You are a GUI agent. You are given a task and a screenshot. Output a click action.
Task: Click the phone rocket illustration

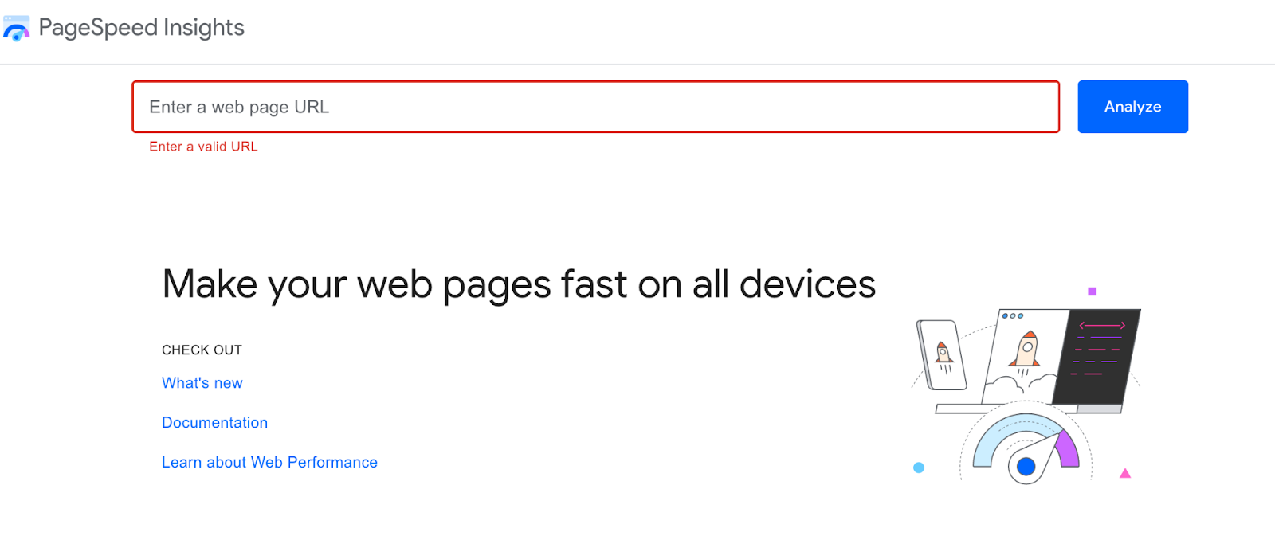click(x=942, y=355)
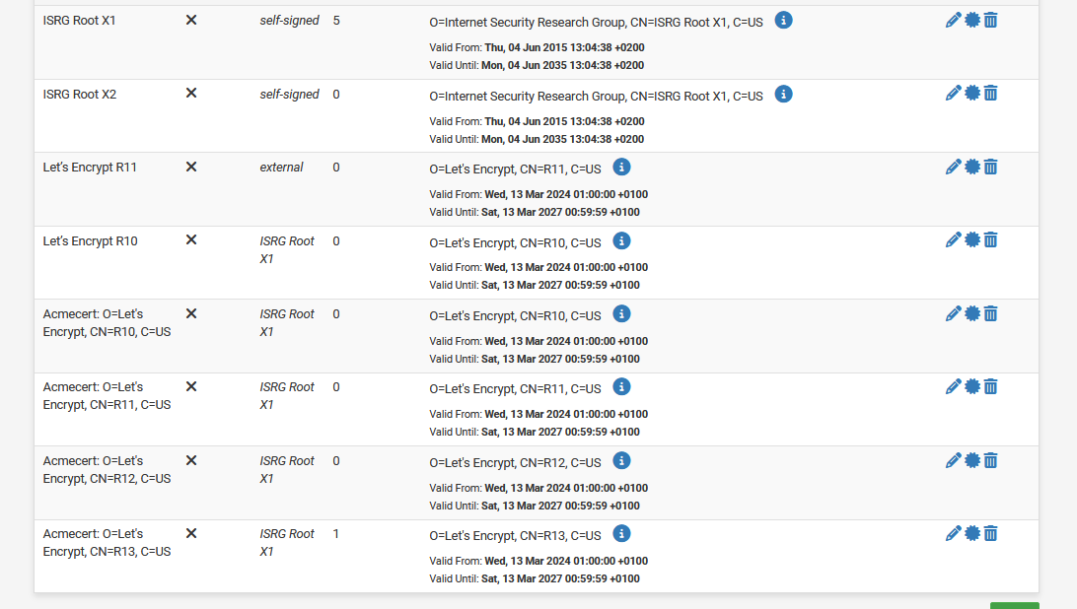Show info for ISRG Root X1 distinguished name
The image size is (1077, 609).
[x=783, y=20]
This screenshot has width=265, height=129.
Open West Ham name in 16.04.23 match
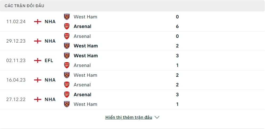click(x=85, y=75)
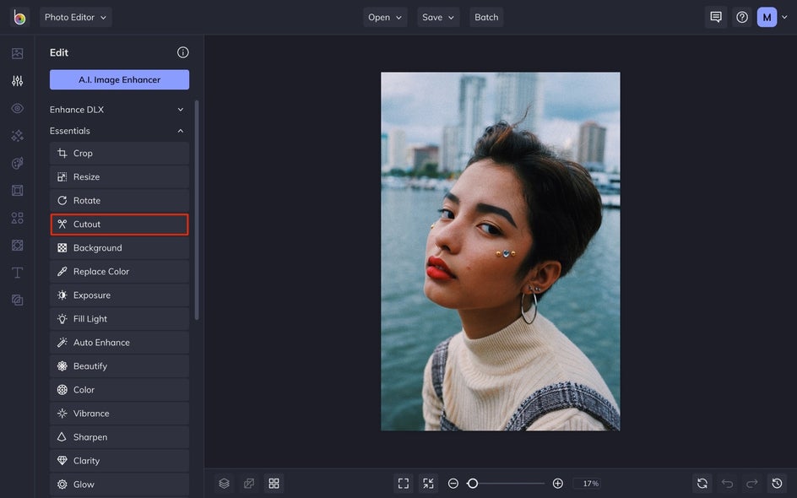Open the Save dropdown menu
The image size is (797, 498).
[x=438, y=17]
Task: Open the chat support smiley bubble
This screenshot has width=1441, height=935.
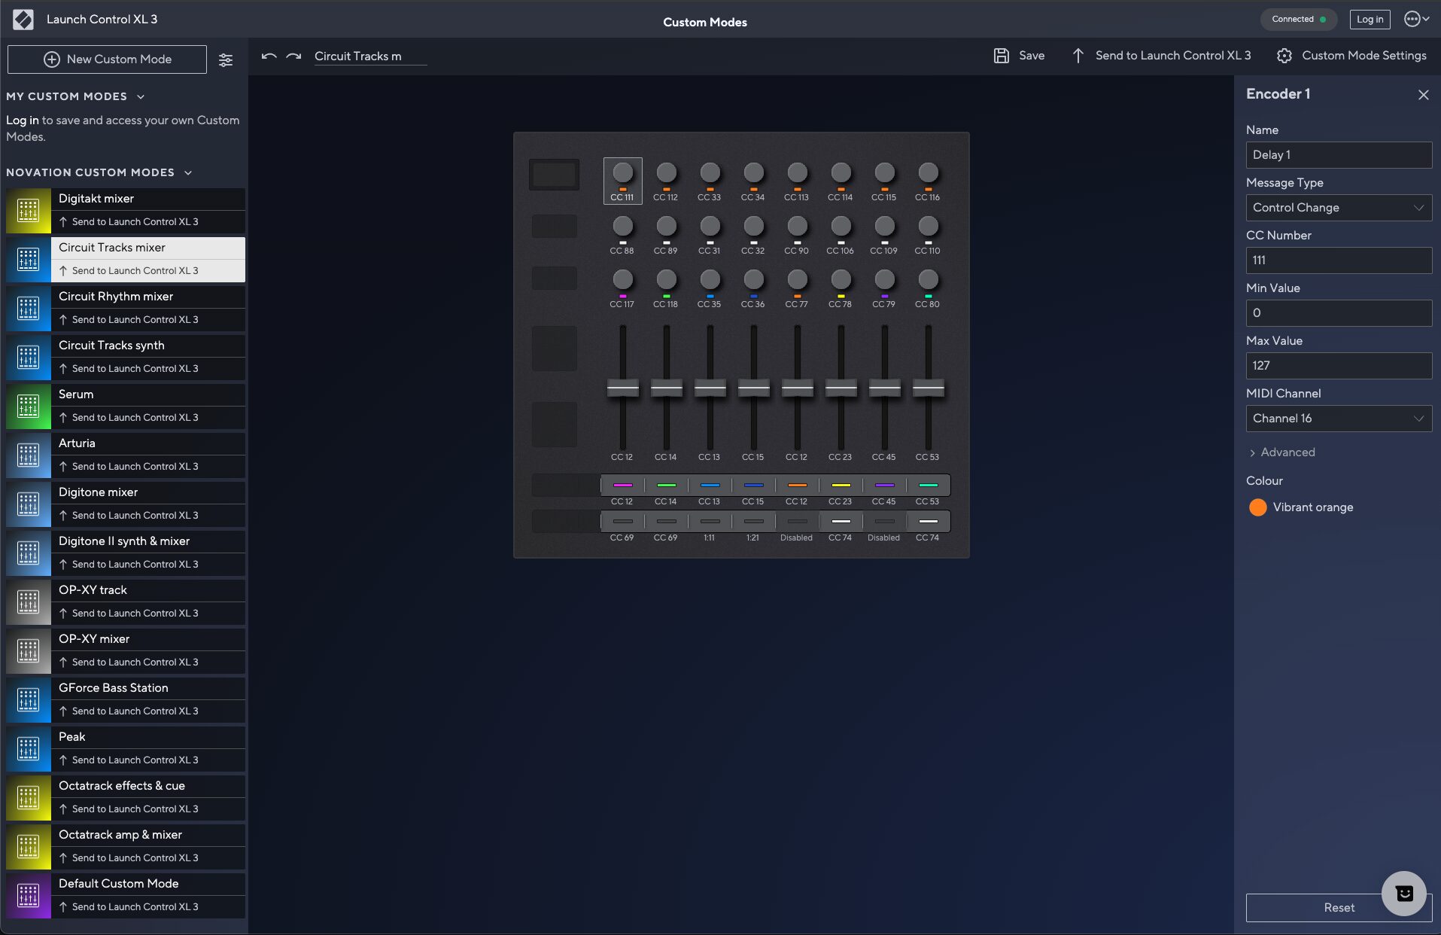Action: point(1404,894)
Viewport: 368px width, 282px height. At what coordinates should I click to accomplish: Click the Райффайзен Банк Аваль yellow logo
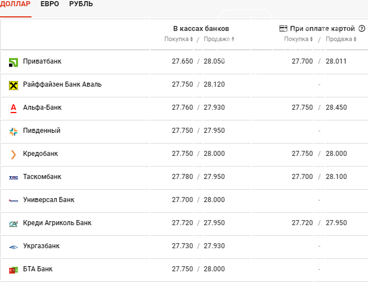14,86
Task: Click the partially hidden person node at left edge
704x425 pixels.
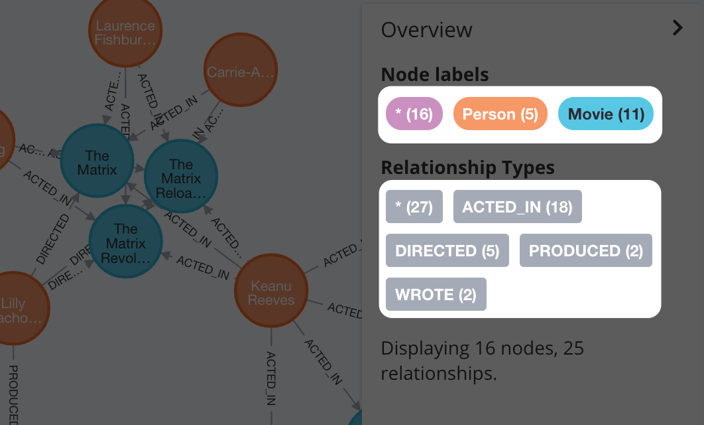Action: pyautogui.click(x=5, y=140)
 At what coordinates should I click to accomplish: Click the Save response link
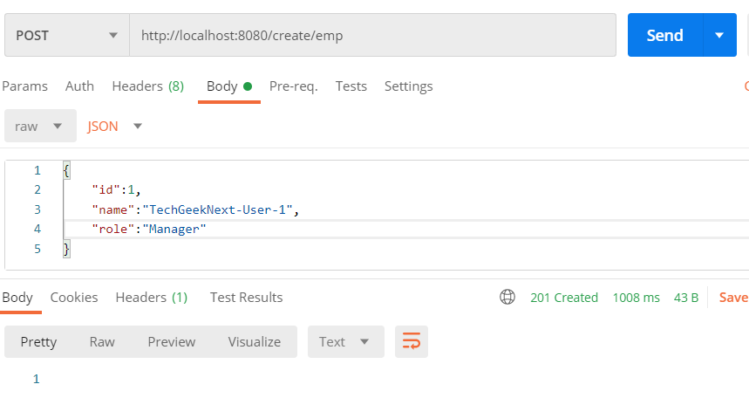tap(733, 297)
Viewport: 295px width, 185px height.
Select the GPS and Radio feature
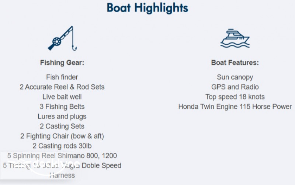pos(235,87)
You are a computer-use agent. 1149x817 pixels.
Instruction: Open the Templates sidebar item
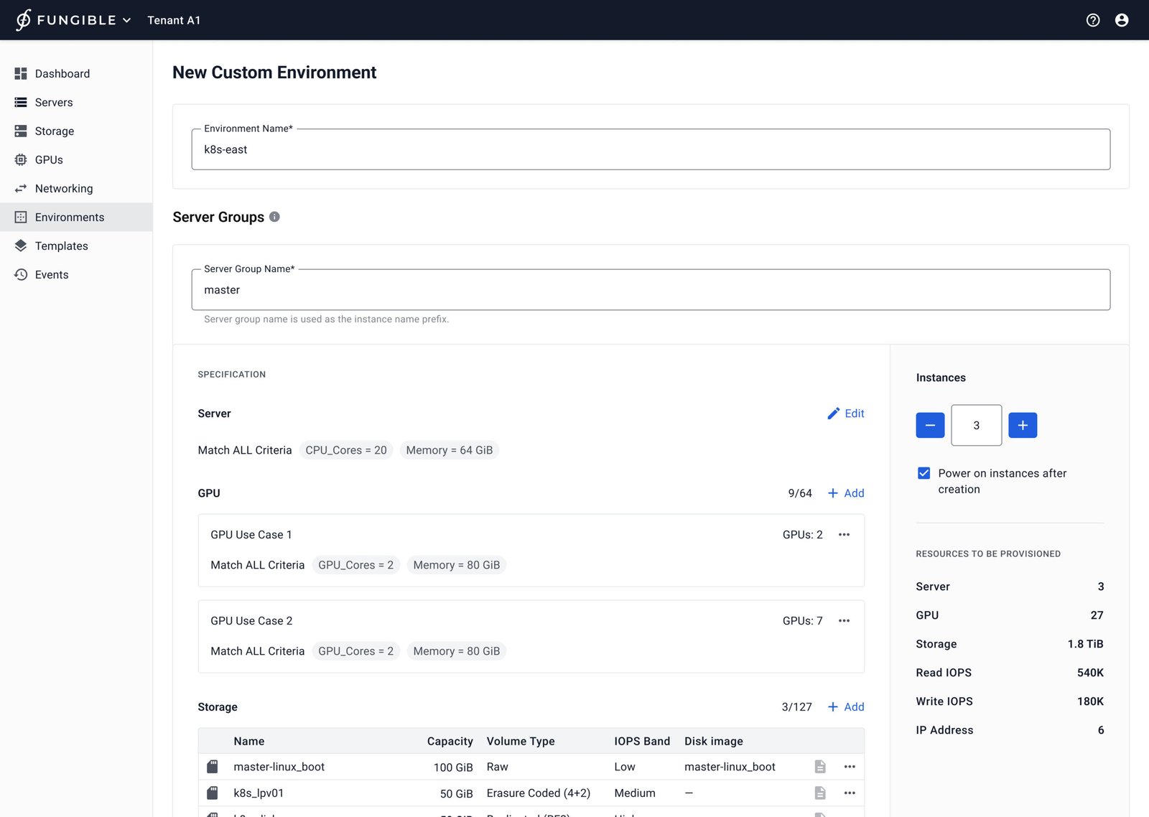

********************

→ Directions: Read through the entries, then copy every line where the string "agent" is found.

→ Finished exercise:
You are a GUI agent. You are given a task and a screenshot. Output a click action.
You are a computer-use agent. 1149x817 pixels.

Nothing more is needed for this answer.